━━━━━ PROVIDED ENTRIES

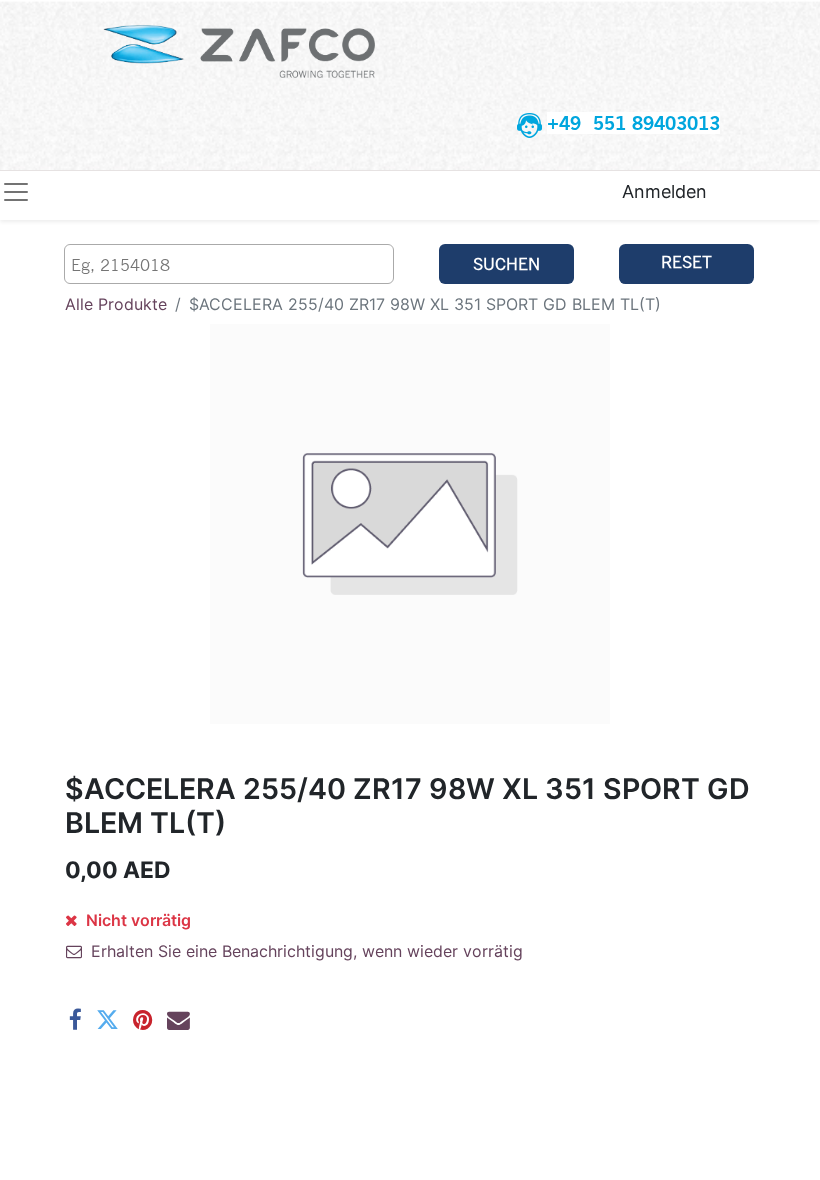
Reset (686, 261)
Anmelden (664, 191)
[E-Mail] (178, 1020)
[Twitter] (107, 1020)
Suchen (506, 263)
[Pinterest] (143, 1020)
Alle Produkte (116, 304)
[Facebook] (75, 1020)
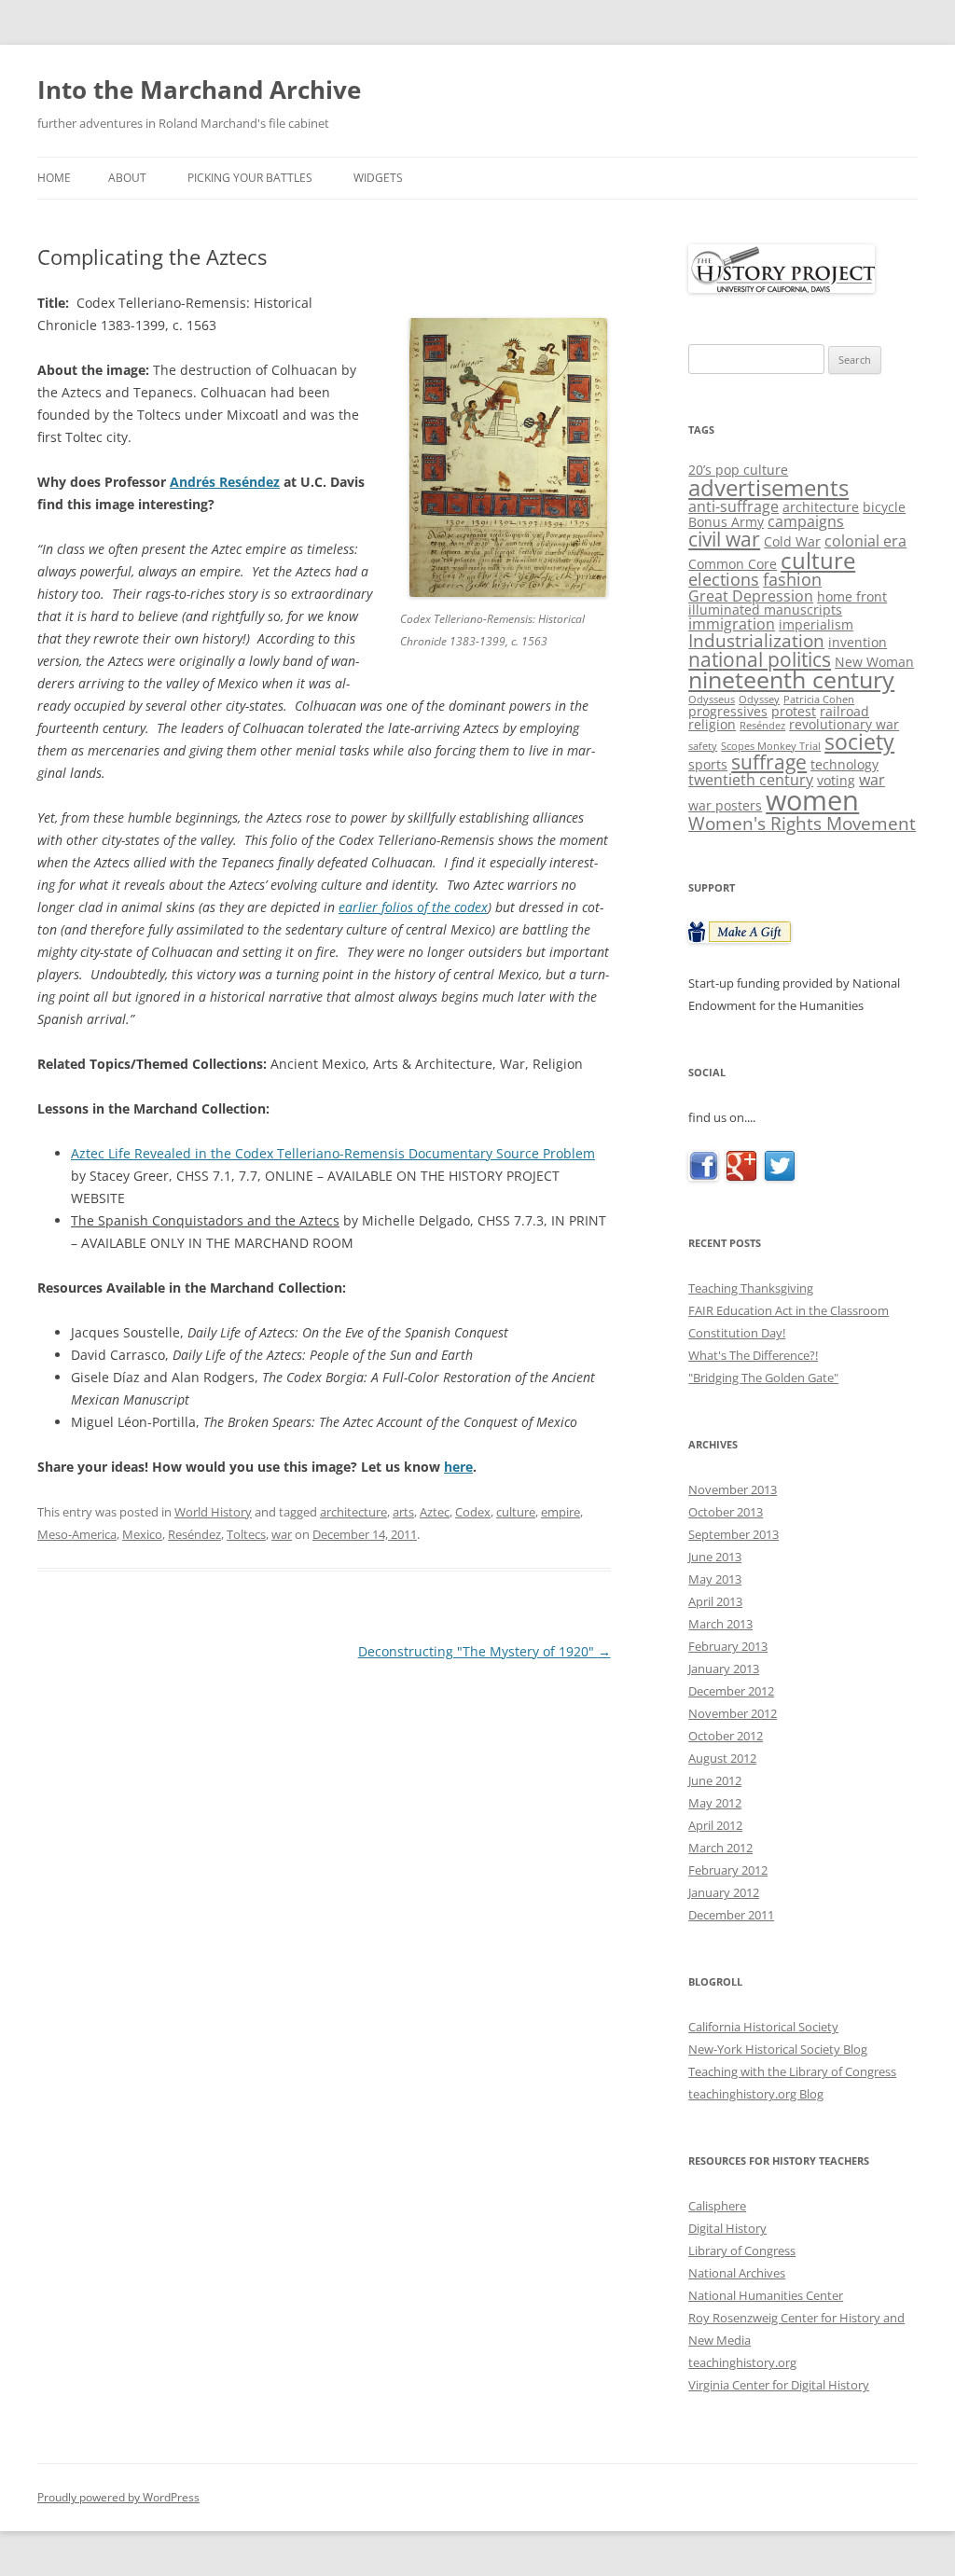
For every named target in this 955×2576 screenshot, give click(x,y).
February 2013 (728, 1646)
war (281, 1534)
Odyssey (759, 699)
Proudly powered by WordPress (118, 2497)
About (127, 178)
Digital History (727, 2228)
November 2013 (732, 1489)
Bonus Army (726, 522)
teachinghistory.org (742, 2362)
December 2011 (731, 1914)
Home (54, 178)
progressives (728, 711)
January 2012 (723, 1892)
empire (560, 1511)
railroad (844, 711)
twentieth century (750, 779)
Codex (473, 1511)
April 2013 (715, 1601)
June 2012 (714, 1780)
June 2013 (714, 1556)
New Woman (874, 662)
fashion (792, 579)
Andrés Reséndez (225, 482)
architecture (353, 1511)
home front (852, 596)
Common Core (732, 564)
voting (836, 780)
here (458, 1466)
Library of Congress (742, 2250)
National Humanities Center (765, 2295)
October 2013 (725, 1511)
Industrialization (756, 640)
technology (844, 764)
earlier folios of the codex (413, 907)
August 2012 (722, 1758)
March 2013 (720, 1623)
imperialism (816, 624)
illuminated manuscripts (765, 609)
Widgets (378, 178)
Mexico (142, 1534)
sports (707, 764)
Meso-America (77, 1534)
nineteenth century (791, 679)
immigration (731, 624)
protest (793, 711)
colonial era (865, 541)
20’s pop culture (738, 469)
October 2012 (725, 1735)
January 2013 (723, 1668)
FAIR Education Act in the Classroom (788, 1310)
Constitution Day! (736, 1332)
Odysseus (711, 699)
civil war (724, 538)
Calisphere (717, 2205)
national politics (759, 658)
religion (712, 724)
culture (515, 1511)
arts (403, 1511)
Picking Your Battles (249, 178)
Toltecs (246, 1534)
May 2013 (714, 1579)
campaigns (806, 521)
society (859, 741)
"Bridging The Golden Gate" (763, 1377)
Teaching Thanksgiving (750, 1288)
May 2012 (714, 1802)
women (812, 800)
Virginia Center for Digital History (778, 2384)
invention (857, 642)
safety (702, 746)
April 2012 (715, 1825)
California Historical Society (763, 2026)
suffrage (769, 762)
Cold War (792, 541)
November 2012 (732, 1713)
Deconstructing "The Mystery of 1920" (484, 1651)
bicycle (884, 507)
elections (723, 579)
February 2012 (728, 1870)
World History (213, 1511)
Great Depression (750, 596)
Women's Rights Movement (802, 823)
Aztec (435, 1511)
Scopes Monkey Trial (771, 746)
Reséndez (194, 1534)
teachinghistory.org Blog (756, 2093)
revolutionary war (844, 724)
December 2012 (731, 1691)
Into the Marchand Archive (199, 89)
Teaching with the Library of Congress (792, 2071)
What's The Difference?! (753, 1355)
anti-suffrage (733, 506)
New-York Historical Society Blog (777, 2049)
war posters (725, 805)
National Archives (736, 2272)
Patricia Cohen (818, 699)
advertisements (768, 487)
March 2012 (720, 1847)
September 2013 (733, 1534)
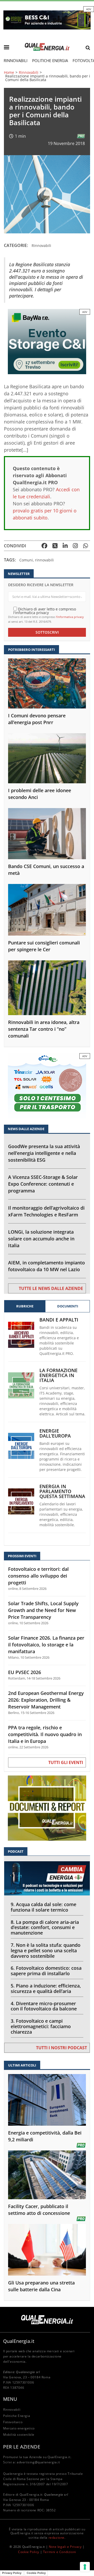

━━━━━━━━━━

[TASK BRIEF]:
Reproduce only the lines from the first line of the listing above up to and including the line that holds "safety (702, 746)". Omit the pictures.

[RESULT OF THE EXERCISE]:
Reset (686, 261)
Anmelden (664, 191)
[E-Mail] (178, 1020)
[Twitter] (107, 1020)
Suchen (506, 263)
[Pinterest] (143, 1020)
Alle Produkte (116, 304)
[Facebook] (75, 1020)
For every named target in this 955×2576 screenshot, give click(x,y).
February 2013 (728, 1646)
war (281, 1534)
Odyssey (759, 699)
Proudly powered by WordPress (118, 2497)
About (127, 178)
Digital History (727, 2228)
November 2013 (732, 1489)
Bonus Army (726, 522)
teachinghistory.org (742, 2362)
December 2011 (731, 1914)
Home (54, 178)
progressives (728, 711)
January 2012 (723, 1892)
empire (560, 1511)
railroad (844, 711)
twentieth century (750, 779)
Codex (473, 1511)
April 2013 (715, 1601)
June 2012 (714, 1780)
June 2013 (714, 1556)
New Woman (874, 662)
fashion (792, 579)
Andrés Reséndez (225, 482)
architecture (353, 1511)
home front (852, 596)
Common Core (732, 564)
voting (836, 780)
here (458, 1466)
Library of Congress (742, 2250)
National Humanities Center (765, 2295)
October 2013 (725, 1511)
Industrialization (756, 640)
technology (844, 764)
earlier folios of the codex (413, 907)
August 2012 (722, 1758)
March 2013 (720, 1623)
imperialism (816, 624)
illuminated manuscripts (765, 609)
Widgets (378, 178)
Mexico (142, 1534)
sports (707, 764)
Meso-America (77, 1534)
nineteenth century (791, 679)
immigration (731, 624)
protest (793, 711)
colonial era (865, 541)
20’s pop culture (738, 469)
October 2012 (725, 1735)
January 2013 (723, 1668)
FAIR Education Act in the Classroom (788, 1310)
Constitution Day! (736, 1332)
Odysseus (711, 699)
civil war (724, 538)
Calisphere (717, 2205)
national politics (759, 658)
religion (712, 724)
culture (515, 1511)
arts (403, 1511)
Picking Your Battles (249, 178)
Toltecs (246, 1534)
May 2013 (714, 1579)
campaigns (806, 521)
society (859, 741)
"Bridging The Golden Gate" (763, 1377)
Teaching Thanksgiving (750, 1288)
May 2012 (714, 1802)
women (812, 800)
Virginia Center for Digital History (778, 2384)
invention (857, 642)
safety (702, 746)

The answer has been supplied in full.